Another reason I love conferences is hanging with my peeps. I had a great time catching up with friends old and new in scenic, if somewhat cold, Montreal. Kudos to Jean-René Roy for putting on another fantastic conference.
Git Dojo
The week started off with the fun-filled and action-packed Git Dojo with me on keyboards and Jessica Kerr on vocals and whiteboard. We even had a drummer, Howard Dierking, sit in for a set – attempting to wreak havoc on the repo when he .gitignore’d the Markdown files. The dojo was saved when he disappeared in a Spinal Tap-esque explosion midway through the set.
If you want to check out the Git Dojo yourself, you can clone the git-happens repo and follow along with the notes.
Emergent Architecture with TDD/BDD
I had a lot of fun with this session talking about the failure of UML as a design tool -though a great whiteboarding language. The holy grail of software design is the executable specification, which can be achieved with TDD/BDD. Executable specifications have the nice property of not only validating business requirements, but making it possible to validate non-functional requirements. I talked about some agile principles and techniques for good measure because that’s what I do. This led to the following tweet:
If something hurts, do it more. Deployments, tests, do it more often and fix the problems that make it painful. #DevTeach @jameskovacs
— Jessica Kerr (@jessitron) December 11, 2012
I’m not the first person to say this, but good to keep the idea circulating in our collective consciouses. 26 retweets and counting ain’t too bad. Happy to do my little part to make the software development world a better place for all of us.

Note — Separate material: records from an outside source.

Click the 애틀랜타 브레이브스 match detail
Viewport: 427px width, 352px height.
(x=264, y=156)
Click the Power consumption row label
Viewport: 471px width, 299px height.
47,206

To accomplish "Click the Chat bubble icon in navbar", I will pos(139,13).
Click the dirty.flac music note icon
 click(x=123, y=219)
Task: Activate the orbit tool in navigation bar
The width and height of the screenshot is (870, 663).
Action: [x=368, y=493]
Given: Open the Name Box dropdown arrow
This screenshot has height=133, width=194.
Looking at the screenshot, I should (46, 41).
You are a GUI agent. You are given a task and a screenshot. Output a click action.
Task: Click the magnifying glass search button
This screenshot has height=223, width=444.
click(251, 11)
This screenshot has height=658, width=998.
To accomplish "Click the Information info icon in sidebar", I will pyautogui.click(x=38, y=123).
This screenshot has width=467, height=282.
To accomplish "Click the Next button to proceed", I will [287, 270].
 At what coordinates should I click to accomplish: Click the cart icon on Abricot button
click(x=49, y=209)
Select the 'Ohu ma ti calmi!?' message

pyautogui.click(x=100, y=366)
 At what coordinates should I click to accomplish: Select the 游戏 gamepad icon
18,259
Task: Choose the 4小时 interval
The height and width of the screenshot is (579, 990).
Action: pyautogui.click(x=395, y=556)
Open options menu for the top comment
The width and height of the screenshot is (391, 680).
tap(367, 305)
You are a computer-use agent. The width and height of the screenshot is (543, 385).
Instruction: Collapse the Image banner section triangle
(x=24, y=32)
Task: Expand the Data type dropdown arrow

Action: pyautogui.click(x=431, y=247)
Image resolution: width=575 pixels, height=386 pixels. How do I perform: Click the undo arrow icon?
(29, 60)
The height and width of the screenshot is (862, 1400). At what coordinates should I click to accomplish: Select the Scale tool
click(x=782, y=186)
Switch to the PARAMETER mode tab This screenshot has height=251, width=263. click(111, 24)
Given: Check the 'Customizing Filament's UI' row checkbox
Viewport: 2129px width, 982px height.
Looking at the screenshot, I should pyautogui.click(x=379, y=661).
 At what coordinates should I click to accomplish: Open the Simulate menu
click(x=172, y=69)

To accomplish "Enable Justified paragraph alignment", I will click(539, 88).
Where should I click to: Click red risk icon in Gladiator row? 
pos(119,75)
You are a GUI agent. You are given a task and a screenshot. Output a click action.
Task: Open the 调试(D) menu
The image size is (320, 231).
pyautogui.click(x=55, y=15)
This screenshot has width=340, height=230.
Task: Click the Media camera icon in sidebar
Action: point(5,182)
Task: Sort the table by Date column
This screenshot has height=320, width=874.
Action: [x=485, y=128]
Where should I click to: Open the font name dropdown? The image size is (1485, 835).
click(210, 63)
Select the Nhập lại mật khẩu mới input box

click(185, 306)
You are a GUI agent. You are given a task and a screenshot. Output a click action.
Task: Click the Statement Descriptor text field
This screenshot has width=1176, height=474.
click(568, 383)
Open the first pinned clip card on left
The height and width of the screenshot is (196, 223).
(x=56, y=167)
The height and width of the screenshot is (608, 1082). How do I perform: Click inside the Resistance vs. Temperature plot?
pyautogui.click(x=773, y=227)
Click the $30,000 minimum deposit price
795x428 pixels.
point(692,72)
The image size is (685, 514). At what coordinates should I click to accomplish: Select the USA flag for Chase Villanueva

I then talked about tools for creating executable specifications, specifically MSpec and SpecFlow (.NET) and RSpec and Cucumber (Ruby). We then dove into code with MSpec and SpecFlow because it was a more .NET crowd in the room. I especially loved the look of mild shock on some attendees faces when I executed what looked like a plain text file, which was in fact a SpecFlow/Cucumber file:
The slide deck for Emergent Architecture with TDD/BDD is available here and the demos here.
Testable JavaScript
Ah, JavaScript… the red-headed stepchild of the language world. I talked a bit about the history of JavaScript and the increasing complexity of client-side applications as well as the recent rise of JavaScript on the server-side with Node.js. The need for JavaScript testing is more important now than ever. Fortunately there are some great testing/spec’ing frameworks available. I compared and contrasted QUnit, Jasmine, and Mocha. QUnit is wonderful for its simplicity, Jasmine excels at UI testing especially when paired with Jasmine-jQuery, and Mocha rules the roost for the elegance of its async testing support, which is no surprise given that it was born in the Node.js world. Regardless of which framework you choose, please please please give your client-side JavaScript code as much respect as your server-side code and write some tests/specs for it – preferably in a TDD/BDD fashion.
The slide deck for Testable JavaScript is available here and the demos here.
Coming Soon…
I’ll be presenting both Emergent Architecture with TDD/BDD and Testable JavaScript at CodeMash in Sandusky, Ohio, which is happening January 8 to 11, 2013. If you’re attending CodeMash, I’d love to see you in my sessions! Plus be sure to drop by and see me at the JetBrains booth where I’d be happy to teach you some ReSharper, RubyMine, or WebStorm ninja skills.